Past Event: PhD Dissertation Defense
Yijun Dong, Ph.D. student in Computational Science, Engineering, and Mathematics at the Oden Institute of UT Austin, co-advised by Prof. Per-Gunnar Martinsson and Prof. Rachel Ward
10 – 12PM
Wednesday Mar 29, 2023
POB 6.304 & Zoom
Large models and enormous data are essential driving forces of the unprecedented successes achieved by modern algorithms, especially in scientific computing and machine learning. Nevertheless, the growing dimensionality and model complexity, as well as the non-negligible workload of data pre-processing, also bring formidable costs to such successes in both computation and data aggregation. As the deceleration of Moore’s Law slackens the cost reduction of computation from the hardware level, fast heuristics for expensive classical routines and efficient algorithms for exploiting limited data are increasingly indispensable for pushing the limit of algorithm potency. This thesis explores some of such algorithms for fast execution and efficient data utilization.

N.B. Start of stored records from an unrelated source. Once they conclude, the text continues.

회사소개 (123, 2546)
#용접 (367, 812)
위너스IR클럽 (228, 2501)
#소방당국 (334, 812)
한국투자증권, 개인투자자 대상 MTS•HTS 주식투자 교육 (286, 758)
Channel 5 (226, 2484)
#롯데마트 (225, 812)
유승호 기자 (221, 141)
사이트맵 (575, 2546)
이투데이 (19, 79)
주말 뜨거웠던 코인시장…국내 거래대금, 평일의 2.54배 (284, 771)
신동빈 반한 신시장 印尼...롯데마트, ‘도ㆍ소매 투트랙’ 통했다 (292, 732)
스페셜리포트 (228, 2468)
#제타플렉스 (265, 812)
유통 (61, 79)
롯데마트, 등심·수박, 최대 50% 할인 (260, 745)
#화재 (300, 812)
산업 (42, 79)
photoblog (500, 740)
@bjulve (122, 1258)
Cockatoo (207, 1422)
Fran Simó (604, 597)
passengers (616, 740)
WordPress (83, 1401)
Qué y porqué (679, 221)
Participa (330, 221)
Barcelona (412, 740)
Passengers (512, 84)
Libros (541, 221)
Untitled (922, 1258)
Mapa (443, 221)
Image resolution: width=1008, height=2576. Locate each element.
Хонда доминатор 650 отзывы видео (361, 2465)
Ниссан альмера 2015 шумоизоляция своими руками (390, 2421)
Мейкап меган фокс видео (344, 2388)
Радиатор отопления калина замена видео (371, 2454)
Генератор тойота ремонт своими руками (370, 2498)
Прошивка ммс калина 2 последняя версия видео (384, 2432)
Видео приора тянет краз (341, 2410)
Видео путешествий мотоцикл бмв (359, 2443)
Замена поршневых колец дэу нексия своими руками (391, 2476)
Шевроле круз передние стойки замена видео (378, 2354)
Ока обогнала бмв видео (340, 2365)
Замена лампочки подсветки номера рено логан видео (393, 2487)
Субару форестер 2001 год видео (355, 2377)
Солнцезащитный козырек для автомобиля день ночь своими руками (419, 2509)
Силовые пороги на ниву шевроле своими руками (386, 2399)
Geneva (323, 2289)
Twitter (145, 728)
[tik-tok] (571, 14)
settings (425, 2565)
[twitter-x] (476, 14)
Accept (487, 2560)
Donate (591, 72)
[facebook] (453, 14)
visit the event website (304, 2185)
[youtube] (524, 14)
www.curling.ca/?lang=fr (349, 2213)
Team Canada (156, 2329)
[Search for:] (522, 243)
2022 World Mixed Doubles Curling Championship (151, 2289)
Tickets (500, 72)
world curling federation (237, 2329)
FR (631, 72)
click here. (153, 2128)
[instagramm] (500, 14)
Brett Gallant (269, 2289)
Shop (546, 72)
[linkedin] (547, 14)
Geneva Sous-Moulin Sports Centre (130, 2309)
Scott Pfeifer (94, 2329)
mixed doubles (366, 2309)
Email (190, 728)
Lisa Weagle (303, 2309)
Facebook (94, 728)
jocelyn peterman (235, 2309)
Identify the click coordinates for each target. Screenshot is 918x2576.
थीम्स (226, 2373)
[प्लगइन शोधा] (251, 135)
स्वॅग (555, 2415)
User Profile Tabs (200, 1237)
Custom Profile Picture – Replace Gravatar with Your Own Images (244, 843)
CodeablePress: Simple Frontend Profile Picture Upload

From the computational efficiency perspective, we design and analyze fast randomized low-rank decomposition algorithms for large matrices based on “matrix sketching”, which can be regarded as a dimension reduction strategy in the data space. These include the randomized pivoting-based interpolative and CUR decompositions and the randomized subspace approximations.
From the sample efficiency perspective, we focus on learning algorithms with various incorporations of data augmentation that improve generalization and distributional robustness provably. Specifically, we start by presenting a sample complexity analysis for data augmentation consistency regularization where we view sample efficiency from the lens of dimension reduction in the function space. Then, we introduce an adaptively weighted data augmentation consistency regularization algorithm for distributionally robust optimization with applications in medical image segmentation.
Yijun Dong is a Ph.D. student in Computational Science, Engineering, and Mathematics at the Oden Institute of UT Austin, co-advised by Prof. Per-Gunnar Martinsson and Prof. Rachel Ward. Her primary research interests lie in randomized numerical linear algebra and statistical learning theory; while her thesis focuses on randomized pivoting-based matrix skeleton selection, randomized subspace approximation, as well as data augmentation for generalization and distributionally robust optimization.